*QUOTED PASSAGE*.
______

Python : Web Crawling IMDB with Scrapy, Neo4J, and AWS

In my last blog I introduced Scrapy, a web crawling library for Python, and did some very simple image scraping with Scrapy. In this post, I want to dive a little deeper into Scrapy's capabilities and show you some more complex web crawling! 

A little while ago I went to a chalk talk on Neo4J. I was immediately intrigued by the power and simplicity of Neo4J and the different problems it could solve so effectively at scale.

NOTE: For those unfamiliar with Neo4J, it is a graph database that stores nodes (which can have an arbitrary number of attributes) and relationships between nodes. It can scale infinitely and can perform graph calculations (such as "find the nodes that are connected to a node that is connected to another node through a certain relationship") very efficiently.

I was immediately inspired to: (a) install Neo4J on my Raspberry Pi, and (b) to scrape IMDB for acting data so I could do things like solve my own "6 Degrees of Kevin Bacon" problem for an arbitrary actor.

For the record, (a) did not work out at all. I was able, after a lot of effort, to get Neo4J installed on a Raspberry Pi B+ but it crashed immediately as soon as it tried to handle its first query. I am told that it works much better on Java 8 on the Raspberry Pi 2, but I will have to wait for my Raspberry Pi 2 to arrive to verify this. I relocated my efforts to an EC2 instance in AWS and proceed to build my IMDB spider.

With (b) though, I had good success! 

NOTE: Source code can be downloaded from GitHub here.

Installing Neo4J

I launched an t2.medium EC2 instance in AWS with the stock Amazon AMI. I assigned it a security group that allowed TCP ports 22 and 7474 (for PuTTY and Neo4J Console respectively). I also assigned it an elastic ip so I would have a single fixed IP address to work with and not have to reconfigure PuTTY each time I restarted the instance. 

Once the instance was running and I had setup my local PuTTY with the AWS keys, I was able to log in and install Neo4J.

To download Neo4J you can go to their download page. If you try to download the community edition it will autodetect your operating system. If you are not running on a Mac/Linux computer this will be the wrong version for AWS. Instead, click on Other Release and download the latest community edition version for Mac/Linux. Once it has downloaded you can transfer it to your AWS EC2 instance using the PSCP command line tool that comes with PuTTY. 

Alternatively, you can start the download on your computer, and then find the actual source URL of the download (in Chrome by looking in the Downloads page for example.) You can then download Neo4J directly from the URL on your EC2 instance using wget:

wget -O neo4j.tar.gz 'http://neo4j.com/artifact.php?name=neo4j-community-2.2.1-unix.tar.gz'  

Once copied to your EC2 instance, all you need to do is untar the file:

tar xvf neo4j.tar.gz  

You should also modified your .bash_profile or .bashrc to export NEO4J_HOME and add Neo4J to your PATH for convenience.

______

*PROBLEM 1*.
Answer these questions about the blog post, each on its own line.
(a) What happened when Neo4J on the Raspberry Pi B+ tried to handle its first query?
(b) Which TCP ports did the security group on the EC2 instance allow?
(c) What type of EC2 instance was launched?
*PROBLEM 2*. Summarize the blog post in two sentences.
*PROBLEM 3*. Repeat the part of the blog post between "In my last blog" and "effectively at scale.", inclusive.

______

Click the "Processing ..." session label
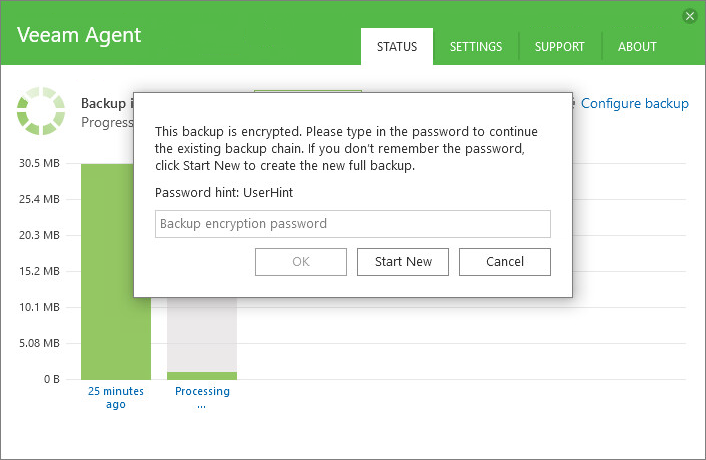 click(x=202, y=398)
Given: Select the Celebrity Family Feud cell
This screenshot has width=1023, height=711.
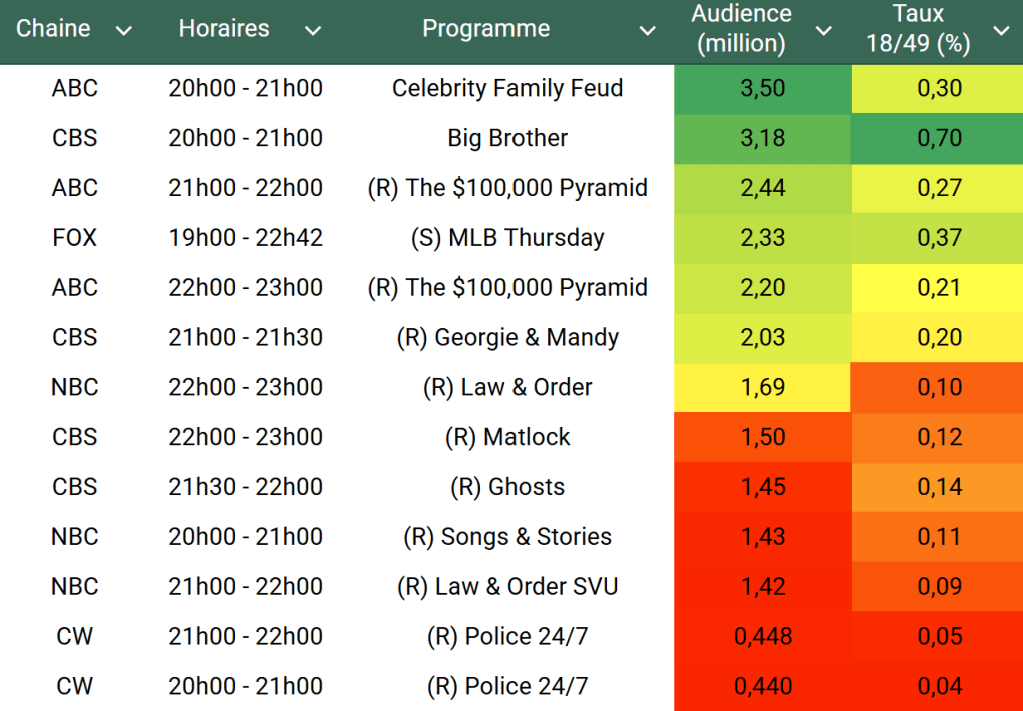Looking at the screenshot, I should tap(507, 88).
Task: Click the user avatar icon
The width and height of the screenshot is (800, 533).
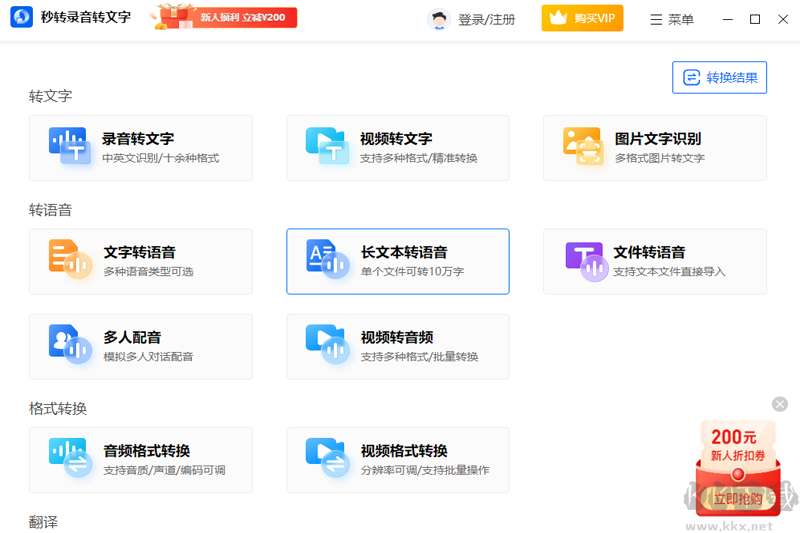Action: [x=438, y=19]
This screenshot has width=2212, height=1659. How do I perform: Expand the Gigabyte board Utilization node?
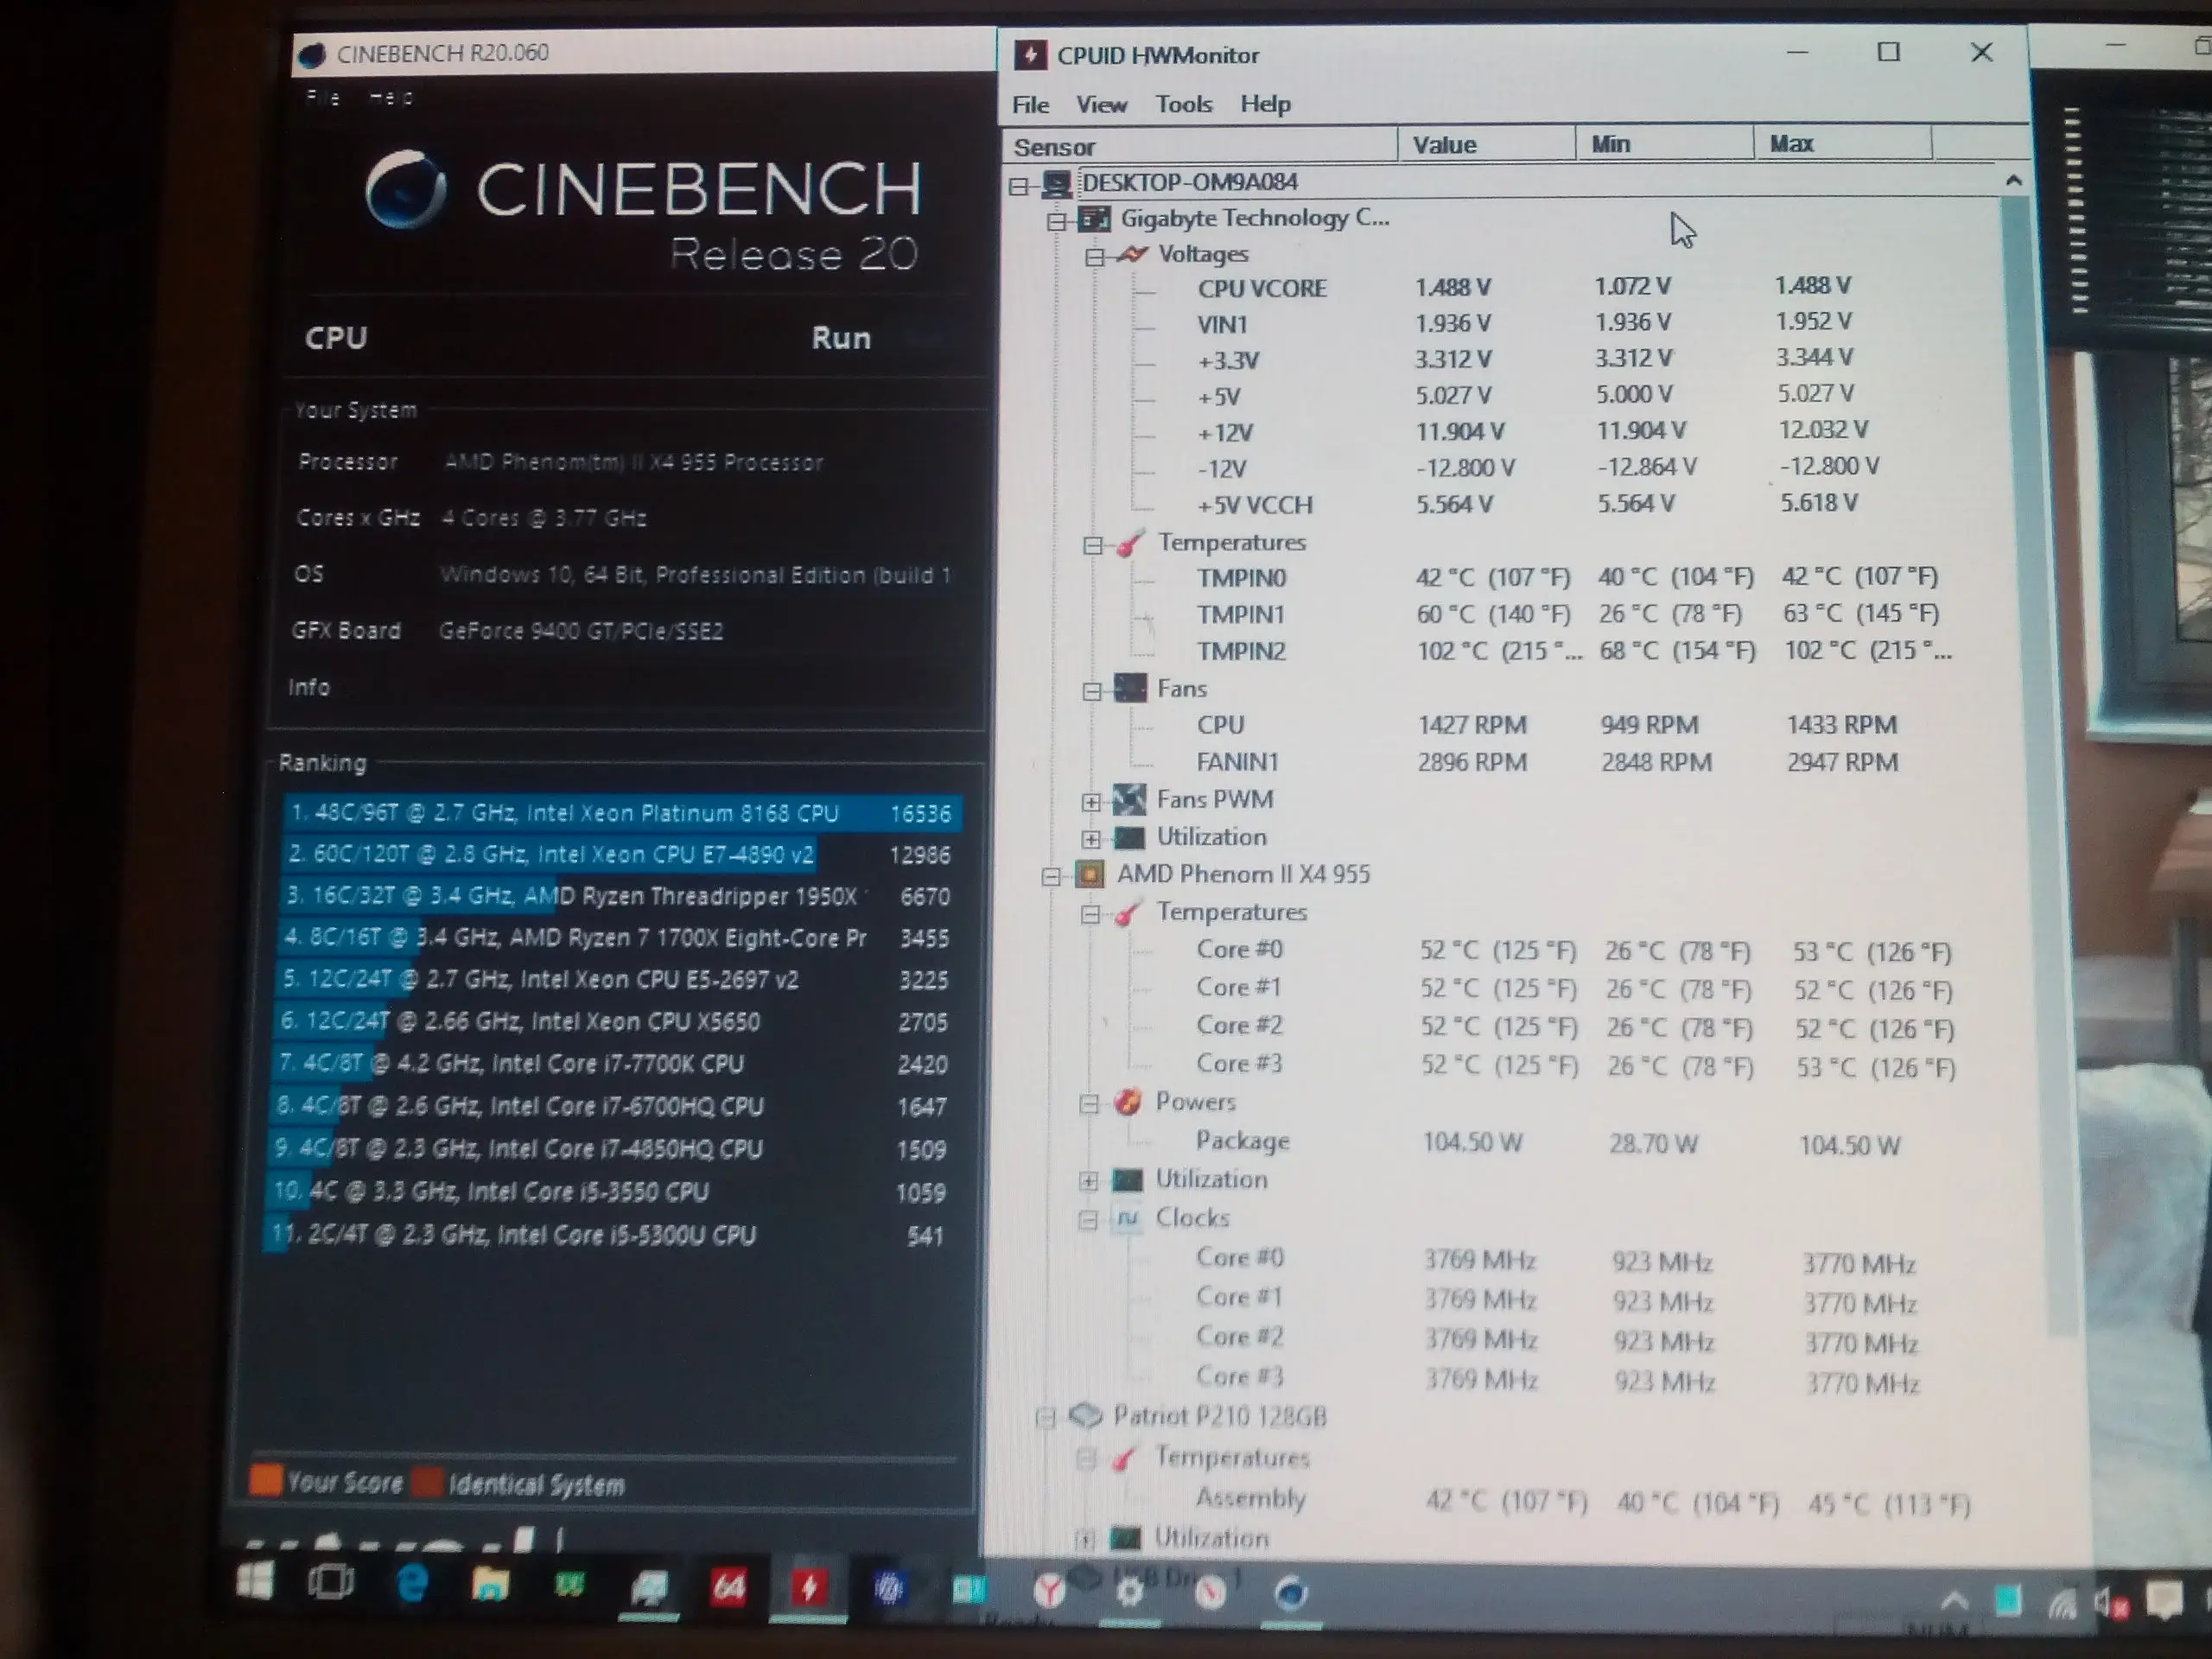tap(1091, 839)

______

*REPLY 1*.
(a) It crashed immediately.
(b) Ports 22 and 7474.
(c) A t2.medium instance.

*REPLY 2*. After a talk on the Neo4J graph database, the author set out to install Neo4J on a Raspberry Pi and to scrape IMDB for acting data. The Raspberry Pi attempt failed when Neo4J crashed on its first query, so the author moved to a t2.medium AWS EC2 instance with ports 22 and 7474 open and an elastic IP, and the post explains how to download the Mac/Linux community edition of Neo4J and untar it there.

*REPLY 3*.
In my last blog I introduced Scrapy, a web crawling library for Python, and did some very simple image scraping with Scrapy. In this post, I want to dive a little deeper into Scrapy's capabilities and show you some more complex web crawling! 

A little while ago I went to a chalk talk on Neo4J. I was immediately intrigued by the power and simplicity of Neo4J and the different problems it could solve so effectively at scale.